Sí lo sabía. Lo había hecho quince minutos antes. Ahora, llena de lágrimas, manchada de sangre, descalza y despeinada, lo volvió a hacer: alzó la Biblia ante la próxima presidenta. Eleanor Richmond no vaciló. Puso una mano sobre la Biblia y alzó la otra.

El juez Kotlarsky miró al cámara.

—¿Listo?

—En directo al planeta Tierra —dijo el cámara.

El juez Kotlarsky comenzó a leer la hoja:

—Repita conmigo...

En medio del juramento, Eleanor y el juez tuvieron que alzar la voz; casi las ahogaba el estruendo del helicóptero médico que aterrizaba delante para, en unos pocos segundos, volver a elevarse.

Mary Catherine no prestó mucha atención al juramento. Miraba por las ventanas, viendo cómo el helicóptero se llevaba a su padre. Lo primero que oyó fue la voz de la presidenta dando su primera orden:

—Evacuen y sellen la Rotonda.

Luego, la presidenta Richmond se inclinó, sacó un sobre negro del bolso y lo rompió para abrirlo.

 

William A. Cozzano llegó al Instituto Lady Wilburdon de Heridas de Bala en helicóptero, unos quince minutos después de que la bala hubiese entrado en su cuerpo. Para entonces, había perdido como la mitad de su sangre.

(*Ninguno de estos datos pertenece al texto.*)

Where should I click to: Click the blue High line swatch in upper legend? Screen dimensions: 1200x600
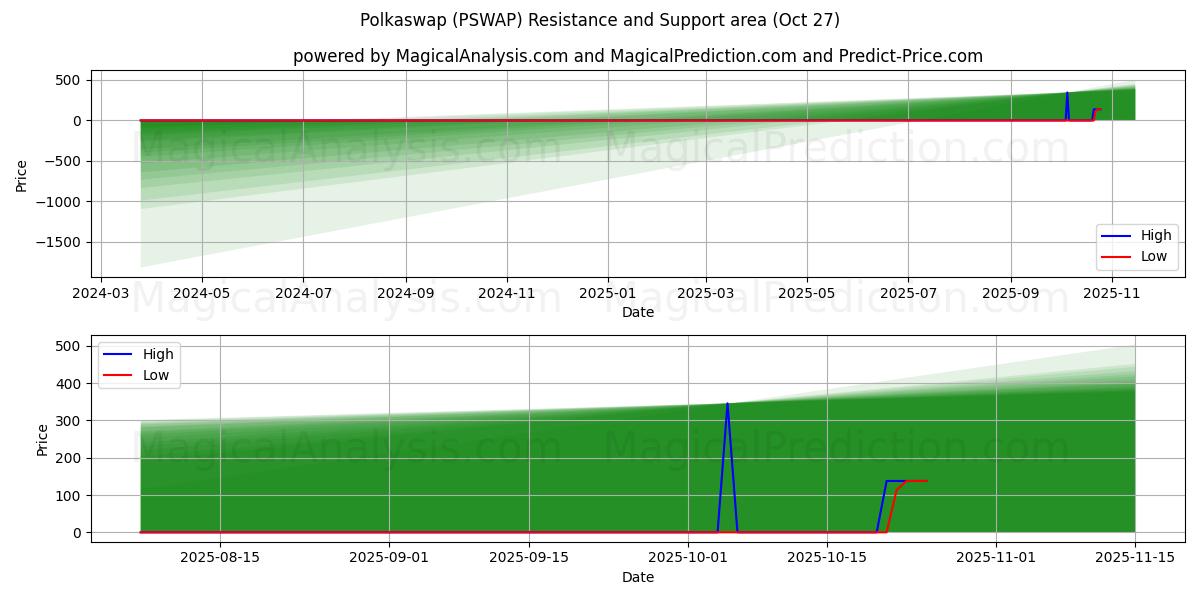1116,236

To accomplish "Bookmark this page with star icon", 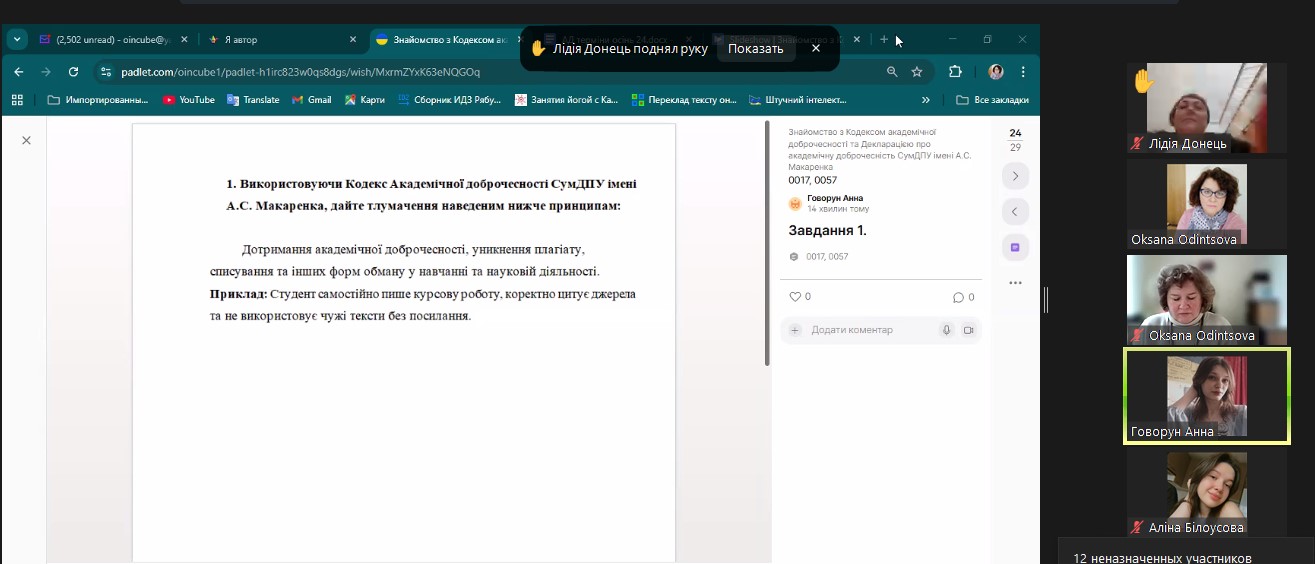I will click(917, 72).
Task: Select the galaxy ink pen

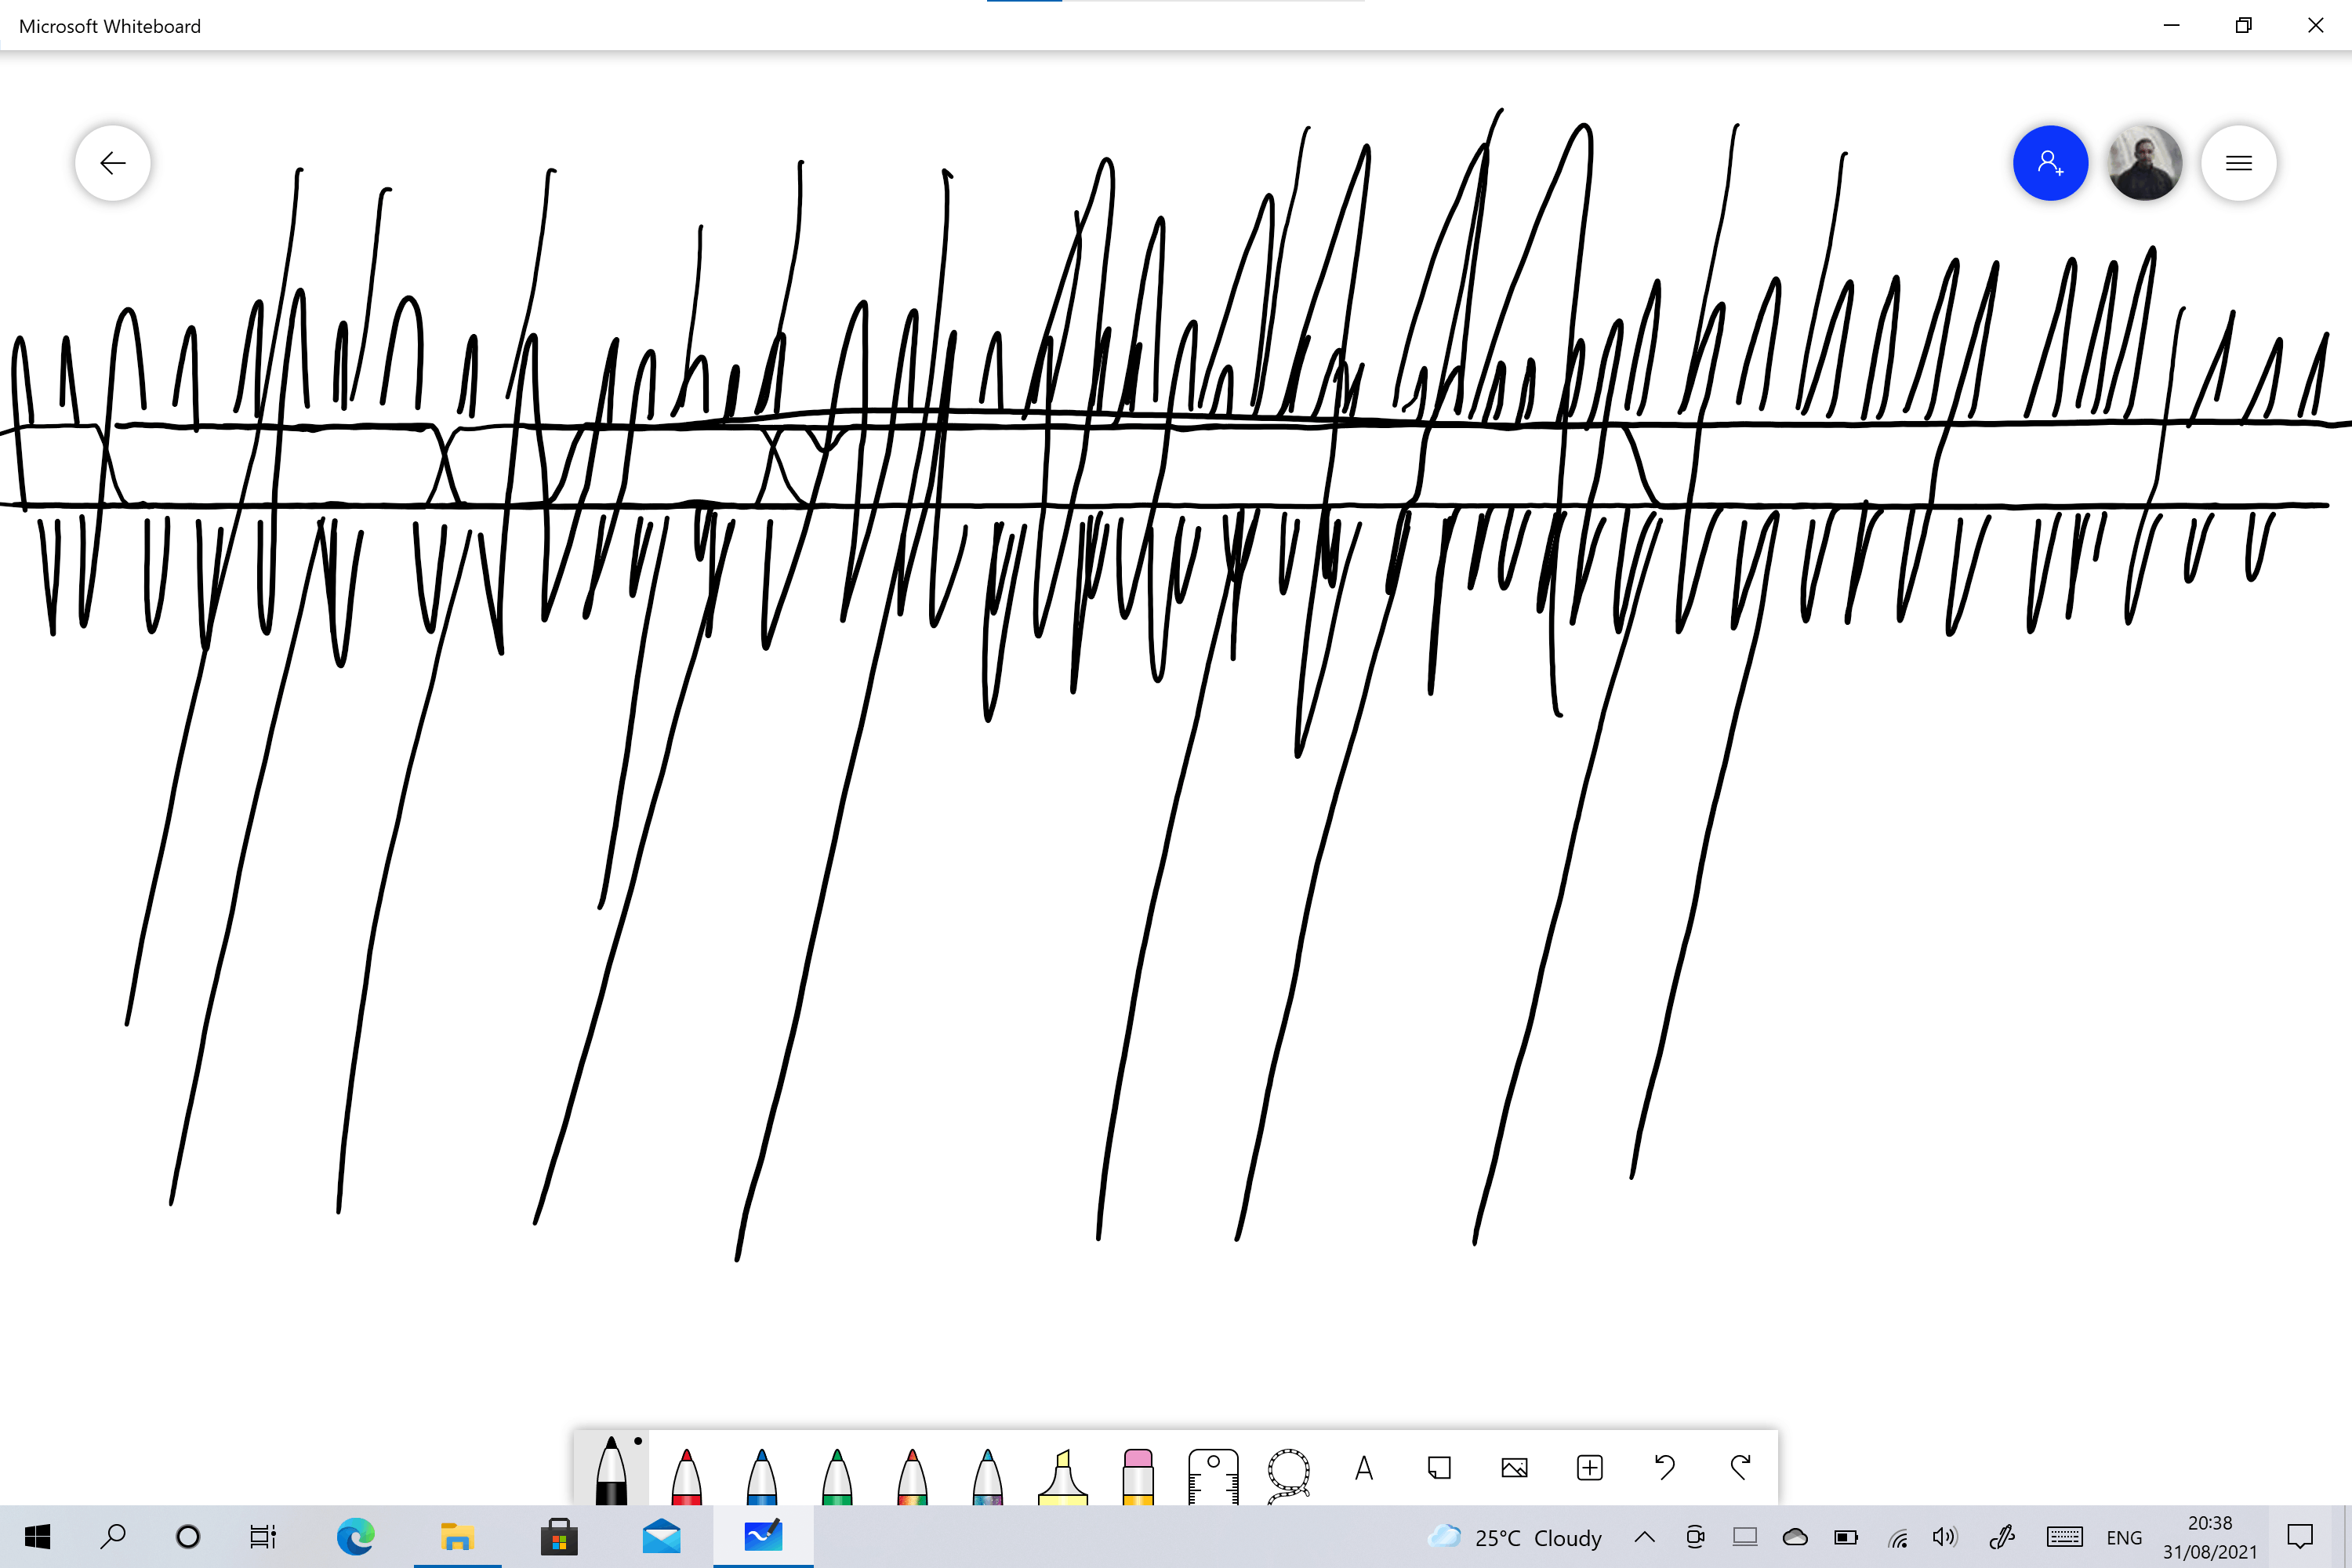Action: [987, 1474]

Lo llevaron directamente a la sala de trauma, donde el doctor Cornelius Gary le abrió el pecho. El presidente estaba en buenas manos: entre su servicio en la Guerra del Golfo y los hospitales de D.C., el doctor Gary había tratado personalmente más heridas de bala que cualquier otro médico de Estados Unidos.

Antes de que le aplicasen la anestesia, las últimas palabras de Cozzano a su hijo James fueron:

—Ahora eres libre, hijo. Ve y sé un buen hombre.

El doctor Gary trabajó arreglando los órganos destrozados de Cozzano durante treinta minutos. William A. Cozzano murió sobre la mesa de operaciones a las 12:58 p.m., habiendo sido presidente durante algo menos de una hora.